Жена Никиты Григорьевича, молча стоявшая все это время у деревянной оградки, которой была отделена от остального двора площадка голубятни, покачала головой и спросила мужа:
— Валидол принести?
— Уходите! — побагровел Никита Григорьевич. — Все уходите! И ты тоже! — крикнул он на Шурко. — Болтун!
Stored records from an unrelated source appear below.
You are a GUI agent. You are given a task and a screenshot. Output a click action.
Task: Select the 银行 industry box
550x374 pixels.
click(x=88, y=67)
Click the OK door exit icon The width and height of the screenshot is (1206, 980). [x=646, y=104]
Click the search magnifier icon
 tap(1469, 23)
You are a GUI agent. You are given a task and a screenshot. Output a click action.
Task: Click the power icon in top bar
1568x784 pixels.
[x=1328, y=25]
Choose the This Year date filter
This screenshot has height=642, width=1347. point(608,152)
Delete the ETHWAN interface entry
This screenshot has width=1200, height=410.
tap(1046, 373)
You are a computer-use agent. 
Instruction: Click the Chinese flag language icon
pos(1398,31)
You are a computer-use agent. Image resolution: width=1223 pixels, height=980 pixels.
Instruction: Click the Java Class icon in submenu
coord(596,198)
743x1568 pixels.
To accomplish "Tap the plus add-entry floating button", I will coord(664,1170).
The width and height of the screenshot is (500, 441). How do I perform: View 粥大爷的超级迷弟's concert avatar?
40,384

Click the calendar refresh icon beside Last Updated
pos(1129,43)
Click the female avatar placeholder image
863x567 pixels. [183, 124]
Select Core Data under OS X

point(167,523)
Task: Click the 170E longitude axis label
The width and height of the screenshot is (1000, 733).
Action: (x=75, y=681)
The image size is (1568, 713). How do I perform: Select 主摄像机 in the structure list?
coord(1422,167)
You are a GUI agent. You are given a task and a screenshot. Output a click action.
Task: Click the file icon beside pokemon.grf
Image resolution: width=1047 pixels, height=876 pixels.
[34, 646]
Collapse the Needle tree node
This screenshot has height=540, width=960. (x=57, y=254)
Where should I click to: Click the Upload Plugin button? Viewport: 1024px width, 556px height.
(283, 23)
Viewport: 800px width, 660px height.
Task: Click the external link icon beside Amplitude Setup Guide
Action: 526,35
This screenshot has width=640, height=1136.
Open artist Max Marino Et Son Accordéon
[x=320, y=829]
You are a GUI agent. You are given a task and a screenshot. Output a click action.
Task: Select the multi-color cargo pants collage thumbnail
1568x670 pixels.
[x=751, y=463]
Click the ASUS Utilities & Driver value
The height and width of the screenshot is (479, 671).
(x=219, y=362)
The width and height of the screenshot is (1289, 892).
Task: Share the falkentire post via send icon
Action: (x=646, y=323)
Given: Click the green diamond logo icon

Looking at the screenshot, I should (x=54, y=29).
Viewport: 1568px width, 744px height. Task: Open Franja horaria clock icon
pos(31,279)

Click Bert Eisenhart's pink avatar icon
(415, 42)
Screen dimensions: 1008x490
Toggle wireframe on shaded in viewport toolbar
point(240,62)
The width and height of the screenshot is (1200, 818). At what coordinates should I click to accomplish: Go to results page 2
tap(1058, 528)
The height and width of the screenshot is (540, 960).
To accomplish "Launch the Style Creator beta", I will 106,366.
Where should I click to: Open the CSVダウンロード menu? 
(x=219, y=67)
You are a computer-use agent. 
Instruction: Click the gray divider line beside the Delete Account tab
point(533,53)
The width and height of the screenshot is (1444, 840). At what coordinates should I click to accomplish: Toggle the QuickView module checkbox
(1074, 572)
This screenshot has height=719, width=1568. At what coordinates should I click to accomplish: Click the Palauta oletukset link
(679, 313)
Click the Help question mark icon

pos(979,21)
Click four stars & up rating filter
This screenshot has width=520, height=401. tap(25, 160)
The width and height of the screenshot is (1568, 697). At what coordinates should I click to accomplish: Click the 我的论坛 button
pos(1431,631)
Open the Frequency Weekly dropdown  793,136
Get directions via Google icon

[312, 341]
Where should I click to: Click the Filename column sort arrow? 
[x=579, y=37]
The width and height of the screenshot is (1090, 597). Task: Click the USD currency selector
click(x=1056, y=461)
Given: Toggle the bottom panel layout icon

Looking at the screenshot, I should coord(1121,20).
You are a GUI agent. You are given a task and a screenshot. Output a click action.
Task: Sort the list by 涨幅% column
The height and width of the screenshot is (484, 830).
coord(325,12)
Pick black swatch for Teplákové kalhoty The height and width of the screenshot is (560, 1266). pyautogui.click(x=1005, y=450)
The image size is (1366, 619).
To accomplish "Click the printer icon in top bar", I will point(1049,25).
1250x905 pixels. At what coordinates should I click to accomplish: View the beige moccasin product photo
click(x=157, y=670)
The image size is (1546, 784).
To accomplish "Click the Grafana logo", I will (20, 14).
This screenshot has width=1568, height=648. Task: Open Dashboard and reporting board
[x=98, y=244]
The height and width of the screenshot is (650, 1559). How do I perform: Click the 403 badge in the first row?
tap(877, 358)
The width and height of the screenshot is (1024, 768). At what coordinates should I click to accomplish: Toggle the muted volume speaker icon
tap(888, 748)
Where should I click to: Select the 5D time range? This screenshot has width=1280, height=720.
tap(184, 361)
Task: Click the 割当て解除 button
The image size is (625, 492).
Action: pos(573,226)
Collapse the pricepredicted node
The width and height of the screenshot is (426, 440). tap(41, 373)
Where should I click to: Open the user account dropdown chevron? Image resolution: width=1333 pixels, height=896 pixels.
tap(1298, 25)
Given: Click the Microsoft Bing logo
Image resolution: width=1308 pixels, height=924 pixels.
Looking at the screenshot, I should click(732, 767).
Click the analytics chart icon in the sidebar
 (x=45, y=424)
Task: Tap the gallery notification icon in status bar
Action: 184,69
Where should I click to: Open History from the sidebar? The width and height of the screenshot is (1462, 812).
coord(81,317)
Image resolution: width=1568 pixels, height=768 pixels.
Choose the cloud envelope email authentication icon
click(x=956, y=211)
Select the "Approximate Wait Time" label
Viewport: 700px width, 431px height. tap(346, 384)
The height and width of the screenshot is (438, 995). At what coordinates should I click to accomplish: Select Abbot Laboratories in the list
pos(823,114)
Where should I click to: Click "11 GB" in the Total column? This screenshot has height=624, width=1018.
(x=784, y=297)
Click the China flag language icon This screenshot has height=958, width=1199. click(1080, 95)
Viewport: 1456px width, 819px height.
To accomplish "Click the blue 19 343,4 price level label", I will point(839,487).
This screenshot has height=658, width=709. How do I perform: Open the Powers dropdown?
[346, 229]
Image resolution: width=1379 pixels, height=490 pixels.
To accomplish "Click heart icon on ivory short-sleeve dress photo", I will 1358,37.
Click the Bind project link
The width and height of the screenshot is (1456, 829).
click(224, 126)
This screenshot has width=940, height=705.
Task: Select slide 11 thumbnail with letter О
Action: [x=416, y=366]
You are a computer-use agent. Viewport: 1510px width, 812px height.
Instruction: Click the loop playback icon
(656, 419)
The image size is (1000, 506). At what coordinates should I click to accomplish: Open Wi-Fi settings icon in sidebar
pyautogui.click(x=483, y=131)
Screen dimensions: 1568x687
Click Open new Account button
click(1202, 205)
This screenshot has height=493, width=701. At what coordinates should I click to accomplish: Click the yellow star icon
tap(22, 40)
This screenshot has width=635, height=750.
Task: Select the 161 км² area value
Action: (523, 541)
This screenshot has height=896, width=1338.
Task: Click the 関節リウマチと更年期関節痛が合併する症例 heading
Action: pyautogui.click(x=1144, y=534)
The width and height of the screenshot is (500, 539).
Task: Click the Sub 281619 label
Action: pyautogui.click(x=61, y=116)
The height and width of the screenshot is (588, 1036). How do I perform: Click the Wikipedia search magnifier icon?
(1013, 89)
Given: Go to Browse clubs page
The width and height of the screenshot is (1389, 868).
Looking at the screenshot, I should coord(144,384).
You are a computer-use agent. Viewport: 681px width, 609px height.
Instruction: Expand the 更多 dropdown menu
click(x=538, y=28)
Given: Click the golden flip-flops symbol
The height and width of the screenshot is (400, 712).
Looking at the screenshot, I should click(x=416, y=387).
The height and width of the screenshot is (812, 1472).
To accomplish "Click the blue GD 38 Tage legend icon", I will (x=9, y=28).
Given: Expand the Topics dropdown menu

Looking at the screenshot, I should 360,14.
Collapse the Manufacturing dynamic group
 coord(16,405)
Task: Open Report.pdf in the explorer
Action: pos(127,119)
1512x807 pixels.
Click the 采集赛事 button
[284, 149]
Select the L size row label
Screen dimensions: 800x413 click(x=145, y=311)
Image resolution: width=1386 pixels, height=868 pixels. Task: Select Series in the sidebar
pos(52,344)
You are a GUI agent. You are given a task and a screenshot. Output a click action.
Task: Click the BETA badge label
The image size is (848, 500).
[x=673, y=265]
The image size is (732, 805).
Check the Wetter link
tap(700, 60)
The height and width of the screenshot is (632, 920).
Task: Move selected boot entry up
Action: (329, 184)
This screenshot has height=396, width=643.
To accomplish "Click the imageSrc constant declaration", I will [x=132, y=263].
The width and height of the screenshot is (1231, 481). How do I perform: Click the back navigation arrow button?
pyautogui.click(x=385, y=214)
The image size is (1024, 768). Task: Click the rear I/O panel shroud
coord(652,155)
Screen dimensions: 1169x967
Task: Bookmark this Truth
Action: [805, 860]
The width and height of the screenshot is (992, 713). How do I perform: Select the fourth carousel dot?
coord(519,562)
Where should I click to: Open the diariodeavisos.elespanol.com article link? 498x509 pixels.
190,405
Я решил, что и нам с Серым следует уйти. Но Никита Григорьевич, едва я сделал шаг, подбежал ко мне, схватил за руку и, тряся ее, заговорил:
— Еще раз. Последний. На любых условиях. Какие ваши условия? Принимаю любые. Еще раз. Последний. Какие?
— Выбракованным голубям головы не рвать, — сказал я. — Все выбракованные — мои, пока я здесь живу.
Никита Григорьевич отпустил мою руку и засмеялся:
— Да я и так могу вам отдать их. Это не условие.
— Это — условие, — настоял я.
— Принимаю.
Когда Маркизет после долгих стараний Никиты Григорьевича все же улетел, вырвавшись из-под почти захлопнувшейся дверцы, Никита Григорьевич со стоном опустился на каменную ступеньку, уронил трость и закрыл лицо руками.
— Вам плохо? — спросил я.
Никита Григорьевич покачал головой. Я присел перед ним на корточки, коснулся рукой его колена.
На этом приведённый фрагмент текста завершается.